Start of Input material

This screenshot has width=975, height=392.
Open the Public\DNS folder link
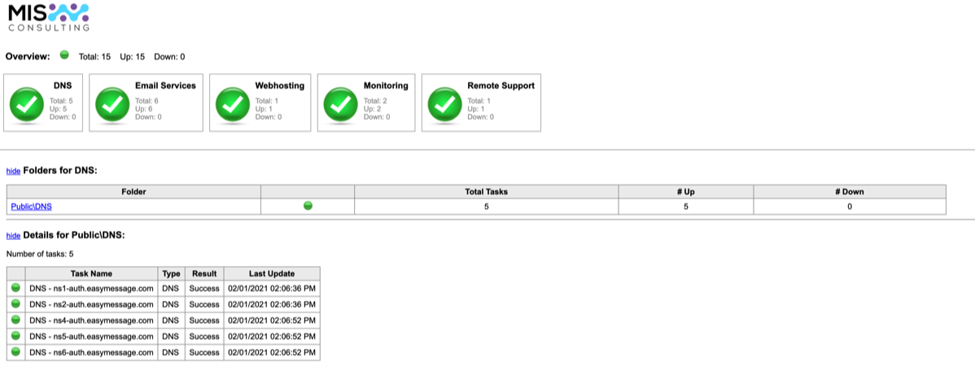[31, 207]
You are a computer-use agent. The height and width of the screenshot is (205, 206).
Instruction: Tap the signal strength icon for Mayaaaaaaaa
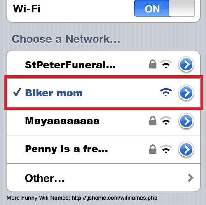pos(166,121)
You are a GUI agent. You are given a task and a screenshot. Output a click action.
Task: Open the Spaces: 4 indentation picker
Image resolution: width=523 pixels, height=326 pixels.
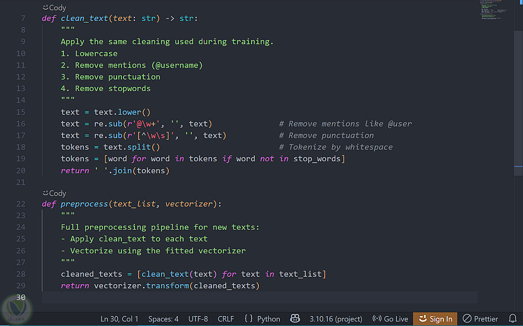tap(163, 319)
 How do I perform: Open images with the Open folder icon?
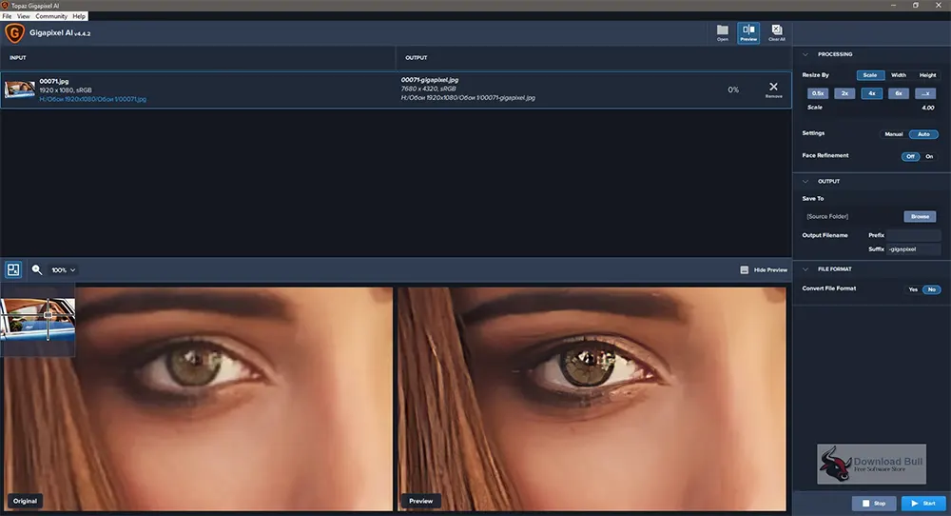click(x=723, y=32)
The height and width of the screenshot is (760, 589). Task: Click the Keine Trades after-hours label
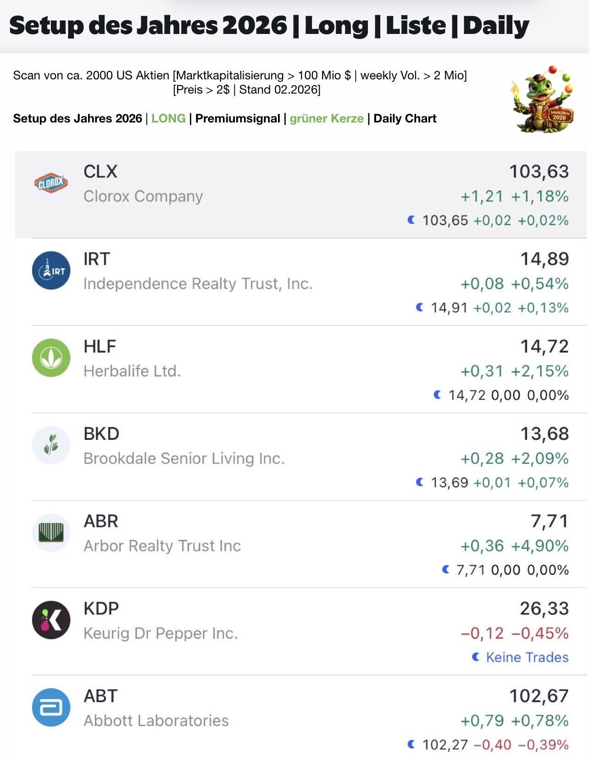tap(527, 657)
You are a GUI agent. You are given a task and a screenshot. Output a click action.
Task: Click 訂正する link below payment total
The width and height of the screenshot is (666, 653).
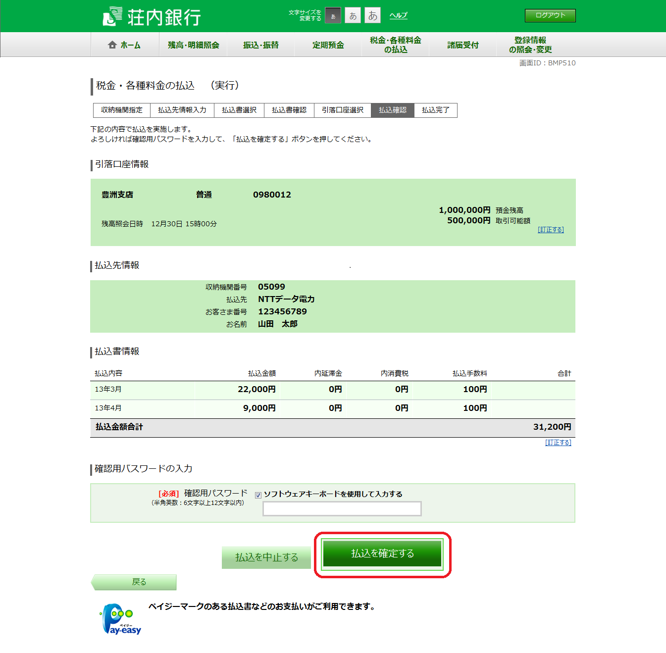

End of Input material

The range to transcribe runs from the line holding "Image resolution: width=523" through the final line of the data above; copy it exactly and exclude the pictures.

Written solution -
Image resolution: width=523 pixels, height=326 pixels.
tap(163, 319)
 How do I perform: Open images with the Open folder icon?
click(x=723, y=32)
The height and width of the screenshot is (760, 589). Task: Click the Keine Trades after-hours label
tap(527, 657)
You are a GUI agent. You are given a task and a screenshot. Output a click action.
Task: Click 訂正する link below payment total
The width and height of the screenshot is (666, 653).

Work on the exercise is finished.